Established standards in aDNA research at Integrative Prehistory and Archaeological Science (IPAS) were adhered to441. Briefly: all ancient DNA work (pre-PCR) was performed in dedicated, physically separated laboratories, following a strict one-way policy. Benches and tools were treated with bleach and UV irradiated, consumable plastic ware was UV-irradiated prior to use. No PCR products were observed in the negative controls (supplementary note). Each target was validated with two or three independent extractions and up to three PCR products.

From the site Twann Bahnhof several faunal remains were sampled and mtDNA preservation was confirmed (Supplementary note and Supplementary Tab. 4).

Mainz: DNA extraction, PCR, sequencing

The sample was processed in the ancient DNA facilities at the Institute of Anthropology, Mainz University (Germany), under strict rules for contamination prevention as described39.

Four cubes of total 0.89 g were incubated in sodium hypochlorite solution (<5%) for 15 min and subsequently rinsed with water, which had been osmotically purified and UV-irradiated for 8 hours. After UV-irradiation of the dried bone cubes for 45 min from two sides, they were powdered using a mixer mill (MM200, Retsch).

DNA was extracted using phenol-chloroform-isoamylalcohol (25:24:1; Roth), washed and concentrated using 50 kDa 15 ml Amicons (Millipore). A blank control was processed during extraction.
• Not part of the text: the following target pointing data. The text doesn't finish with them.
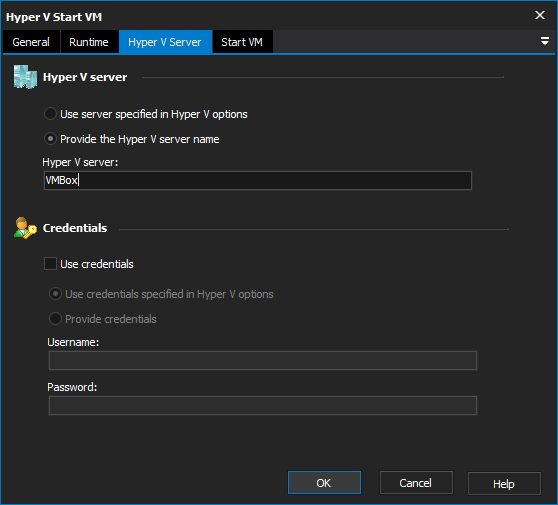Click the Username input field
Screen dimensions: 558x505
click(263, 361)
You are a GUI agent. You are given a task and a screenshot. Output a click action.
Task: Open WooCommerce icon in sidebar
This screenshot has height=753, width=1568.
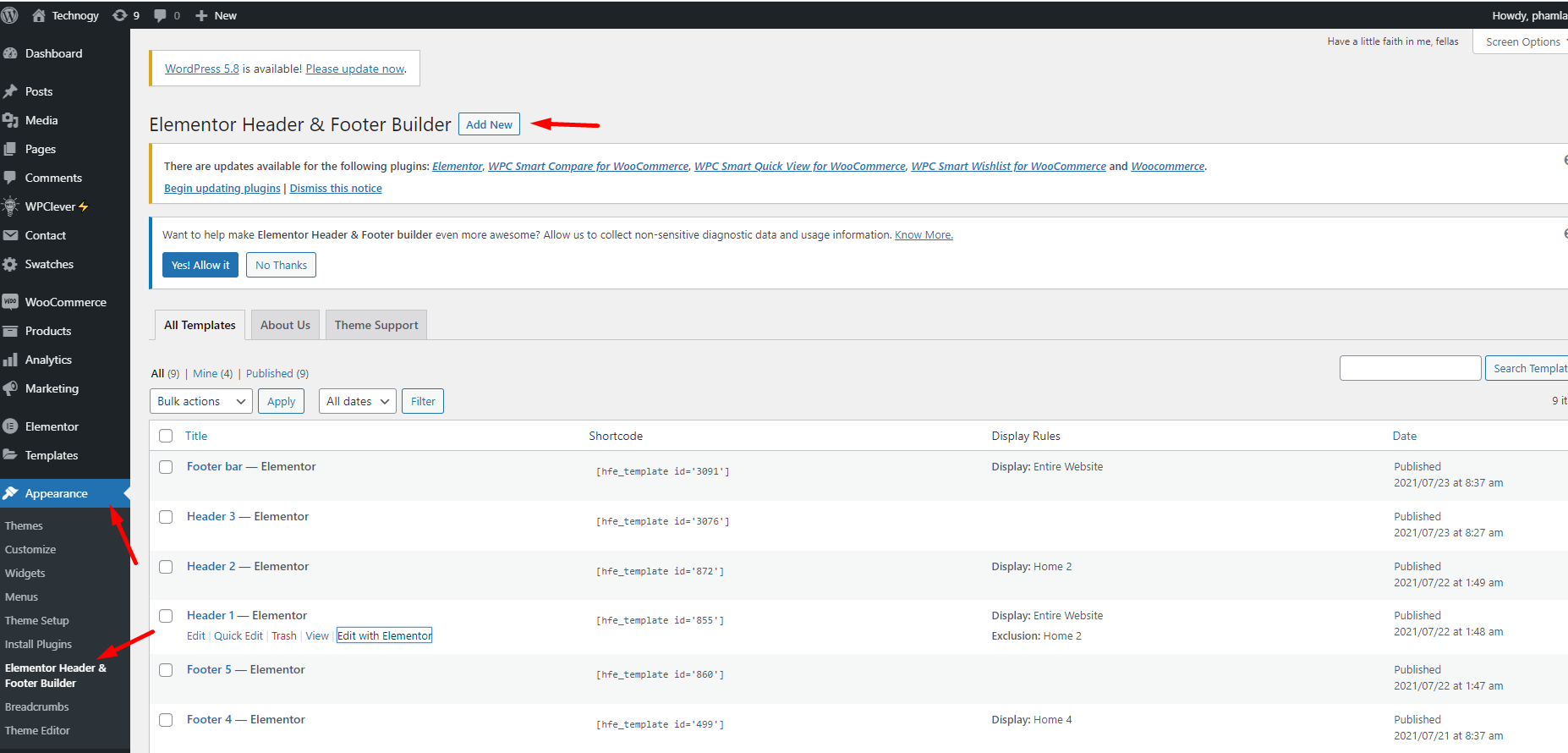pyautogui.click(x=11, y=302)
PCR and Sanger sequencing were performed as described42 using primers BosU8/BosL4 (5′- GTACATTATGTCAAATTCATTCTTGATAG- 3′/5′GATCCCTCTTCTCGCTCCG-3′) and BosU5/BosL5 (5′-TACCATGCCGCGTGAAACCA-3′/5′-TTCTTTCTTCAGGGCCATCTCA-3′). Amplicons cover positions 16'122 to 16'273 according to the reference sequence V00654. PCR blank controls were processed during each PCR run. In total eight PCR products per primer pair were successfully sequenced and used to create a consensus sequence by eye. Extraction and PCR blank controls did not show a band after PCR amplification.

Author Contributions

J.S. and A.S. conceived the work, J.S. performed measurements and archaeozoological work, J.E. performed aDNA analysis, A.S. supervised work. A.S., J.S., J.E. wrote the paper, all authors approved the final version of the paper.